----- Dataset extract
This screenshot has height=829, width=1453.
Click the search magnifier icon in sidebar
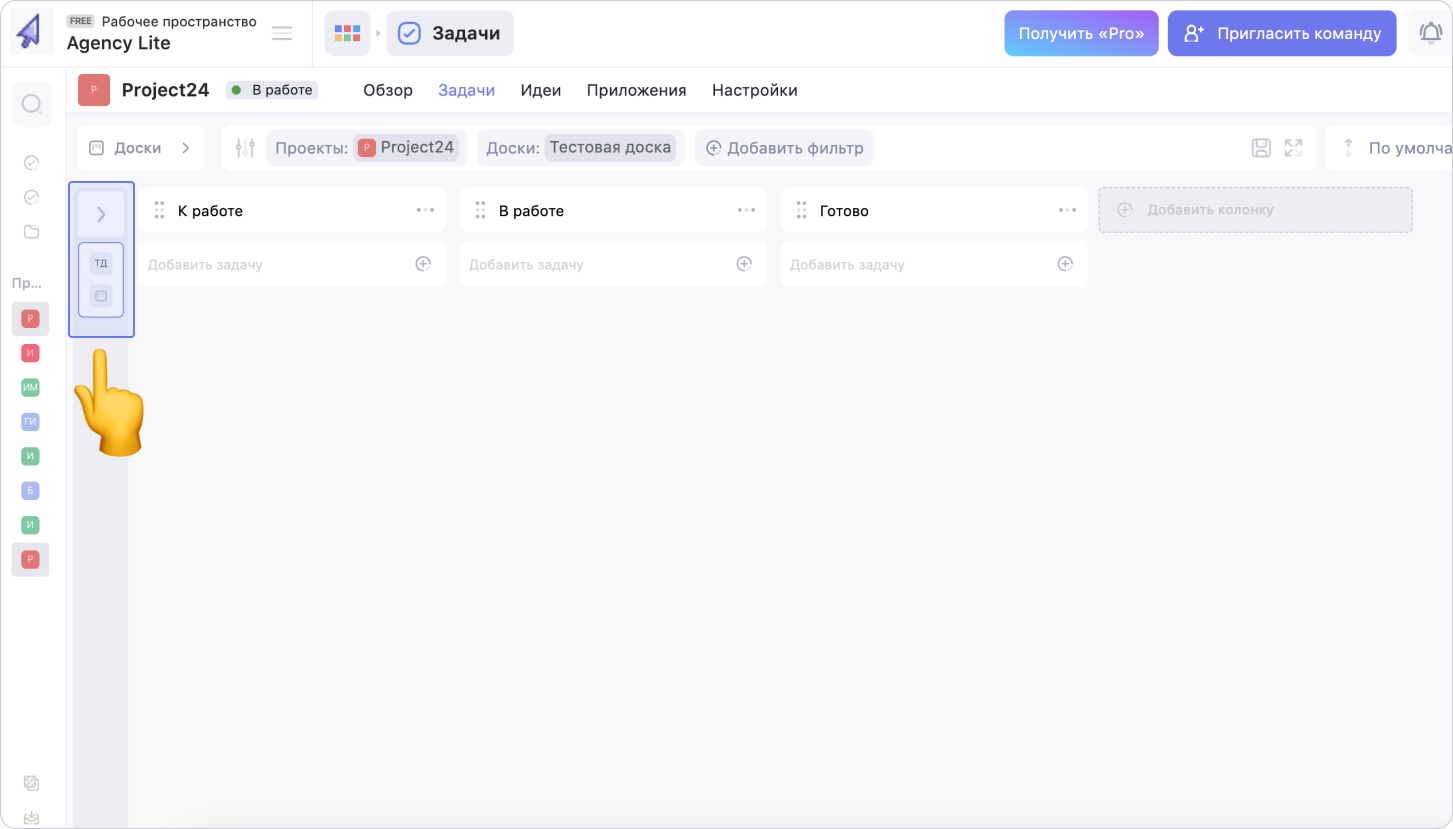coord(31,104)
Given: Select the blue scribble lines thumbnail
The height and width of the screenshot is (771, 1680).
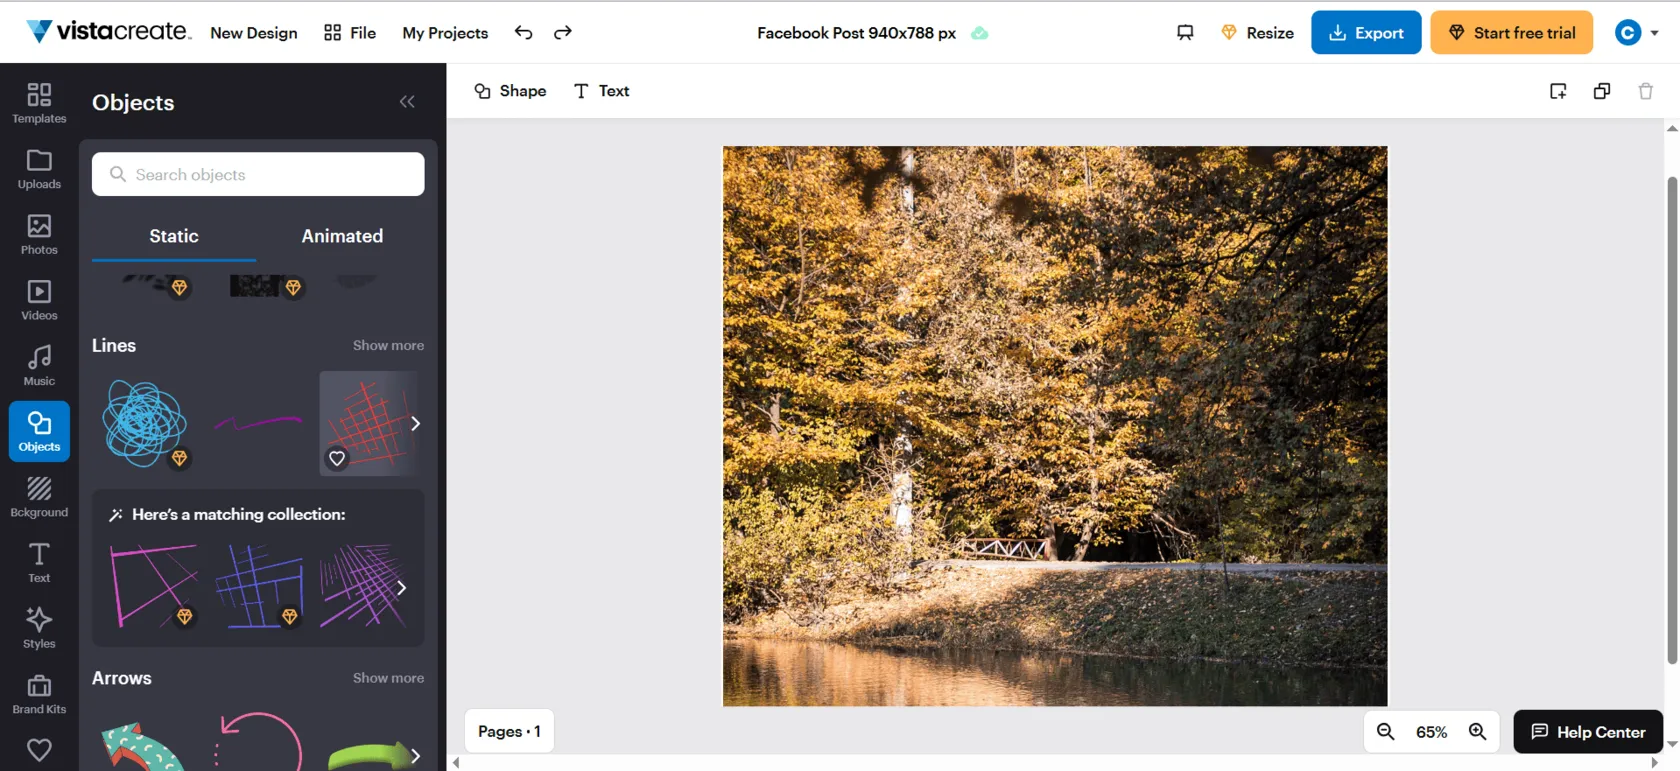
----------
Exercise prompt: Excluding all images, transcribe the material word for word.

Response:
This screenshot has height=829, width=1453.
Click the search magnifier icon in sidebar
coord(31,104)
Given: Select the blue scribble lines thumbnail
The height and width of the screenshot is (771, 1680).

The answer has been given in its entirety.